The chapters are organized so that you can read them independently:

Architecture explains where these responsibilities live.
The agent loop explains how one request becomes multiple model/tool cycles.
Tool, search, and editing chapters explain the model's action surface.
Sandbox and permissions chapters explain enforcement.
Context, prompt, and model chapters explain what reaches the model.
Multi-agent explains how one agent delegates work to another.

Where Configuration, Plugins, MCP, and Skills Fit

Configuration, plugins, MCP, and skills are not one isolated subsystem.
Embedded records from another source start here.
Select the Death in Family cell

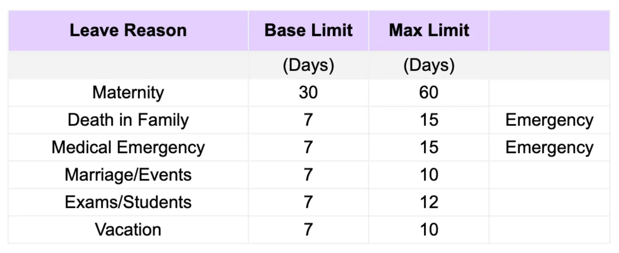(128, 120)
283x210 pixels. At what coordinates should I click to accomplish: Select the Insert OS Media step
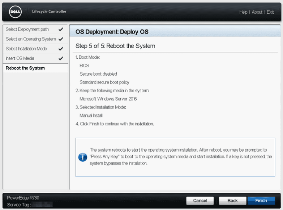tap(20, 58)
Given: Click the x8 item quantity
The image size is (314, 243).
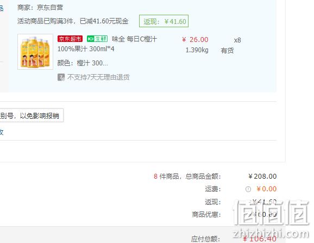Looking at the screenshot, I should click(x=237, y=40).
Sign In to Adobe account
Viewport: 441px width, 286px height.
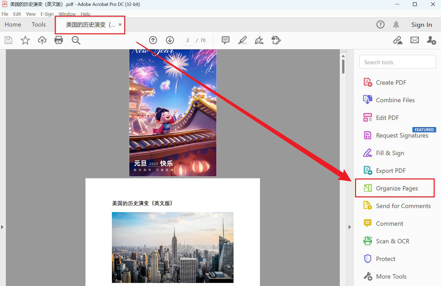coord(422,25)
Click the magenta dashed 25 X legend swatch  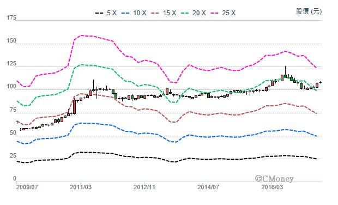[x=215, y=13]
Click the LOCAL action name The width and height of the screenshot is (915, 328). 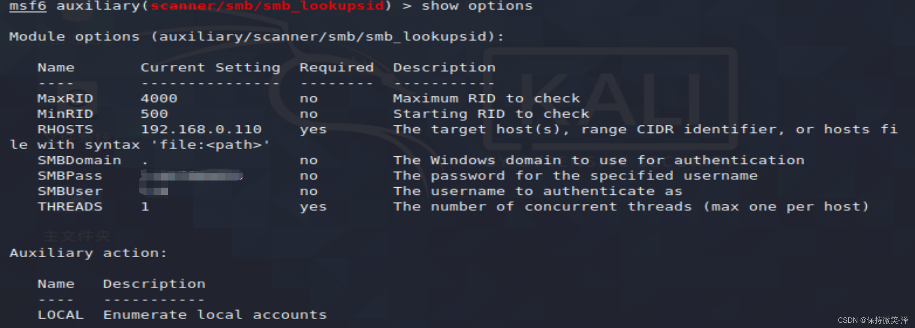pos(60,315)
They are cross-cutting inputs to the whole agent runtime.

def build_runtime_from_extensions(workspace):
    config = load_config(workspace)
    plugins = load_enabled_plugins(config)
    mcp_servers = connect_mcp_servers(config)
    skills = discover_skills(config, workspace)

    tools = build_builtin_tools()
    tools.extend(plugin_tools(plugins))
    tools.extend(mcp_tools(mcp_servers))
    tools.extend(skill_tools(skills))

    prompt_sections = [
        render_config_context(config),
        render_skill_context(skills),
        render_mcp_resource_context(mcp_servers),
    ]

    return Runtime(config=config, tools=tools, prompt_sections=prompt_sections)

This is why the rest of the book discusses them in several places:

Architecture covers where configuration and extension loading live.
Tool System covers how plugin, MCP, and skill capabilities become tools.
Prompt Construction covers how extension context reaches the model.
Permissions covers how extension-provided actions remain governed by policy.

Source Anchors

To keep the prose readable, the chapters avoid long source paths. When useful, they mention a small number of filenames as anchors. For Codex, names such as turn.rs, client.rs, orchestrator.rs, and history.rs refer to core runtime areas. For Claw, names such as conversation.rs, prompt.rs, permissions.rs, file_ops.rs, and tools/lib.rs refer to the local Claw implementation.